The last day of the Generic Pharmaceutical Association (“GPhA”) 2013 Annual Meeting also featured an FDA Keynote Address by FDA Commissioner Margaret A. Hamburg, M.D. For a summary of public sessions from Day Two, please see the previous blog here; a summary of the CEOs Unplugged session may be found here.
Following the CEOs Unplugged session on day three, Hamburg delivered her Keynote Address. Hamburg said that GPhA was one of the few organizations that she has chosen to address each year since becoming Commissioner, “because of the dynamic character of this group, your prominent role in the nation’s health care system and the importance of the work you do.” Celebrating GDUFA and the FDA Safety and Innovation Act (“FDASIA”), Hamburg emphasized that FDA is making “quality one of the highest priorities this year,” hoping that GPhA’s members do the same.
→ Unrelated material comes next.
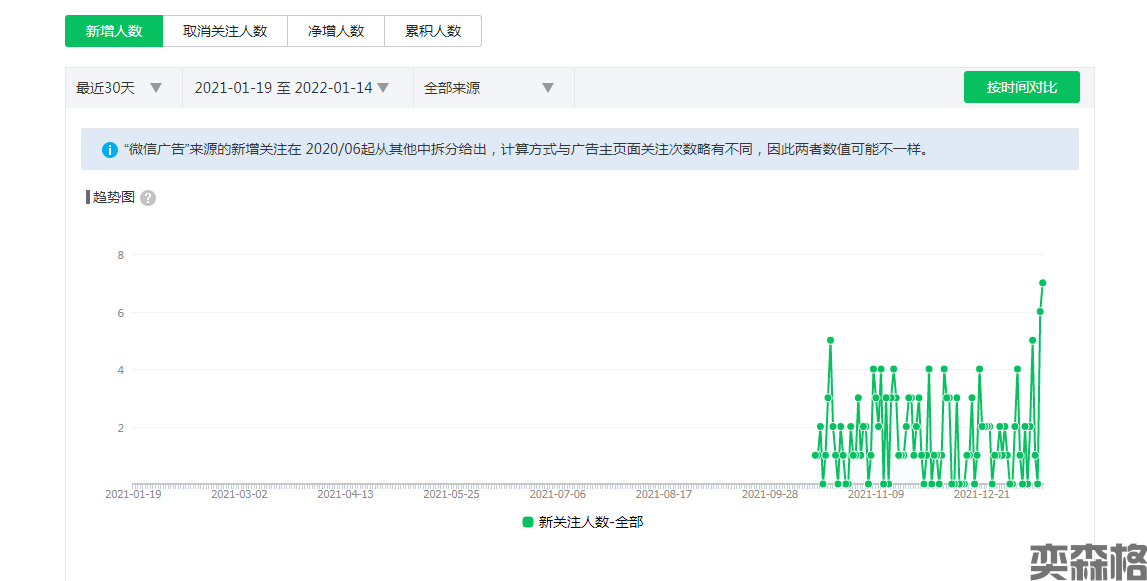This screenshot has width=1147, height=581.
Task: Click the 2021-12-21 x-axis date label
Action: (982, 494)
Despite generic drug companies providing 85 percent of all prescriptions filled, some studies have suggested that many physicians still have “negative perceptions about the quality of generic medicines,” which Hamburg said was “troublesome – and assuredly not fair.”
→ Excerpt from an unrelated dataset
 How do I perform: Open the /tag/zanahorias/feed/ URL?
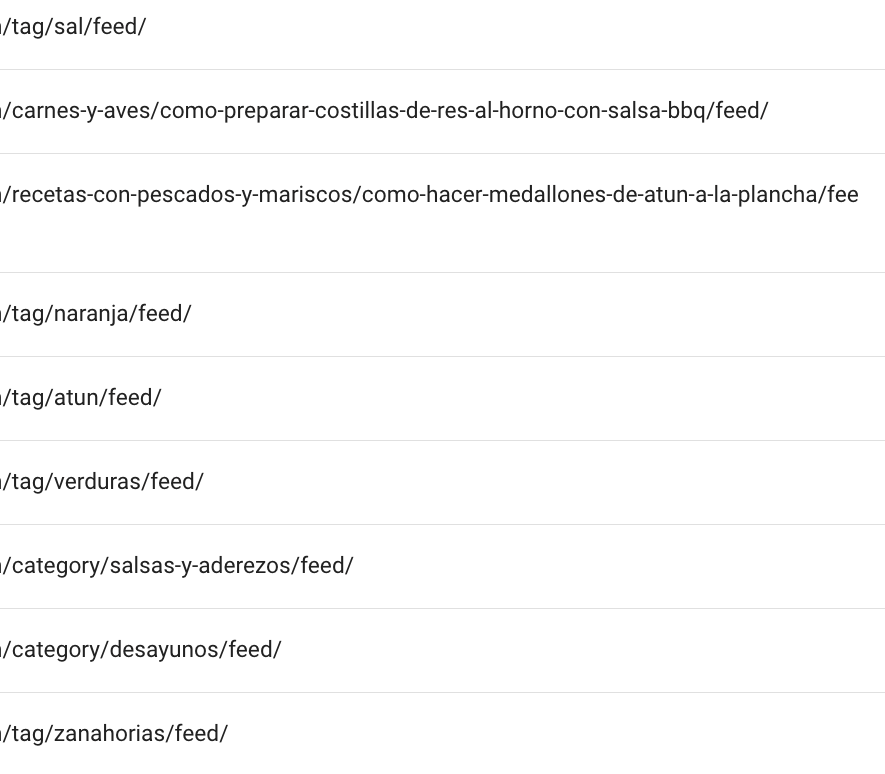[113, 734]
Hamburg reported “impressive strides in implementing GDUFA,” explaining that FDA got the word out of new requirements and fees early, resulting in the collection of almost $125 million in fiscal year 2013 user fees to help brining in staff and other resources to help reduce the backlog of ANDAs above 2,500 applications with median review times at about 31 months. FDA has assembled a list of about 2,000 facilities supplying generic drugs to the U.S. following self-identification procedures.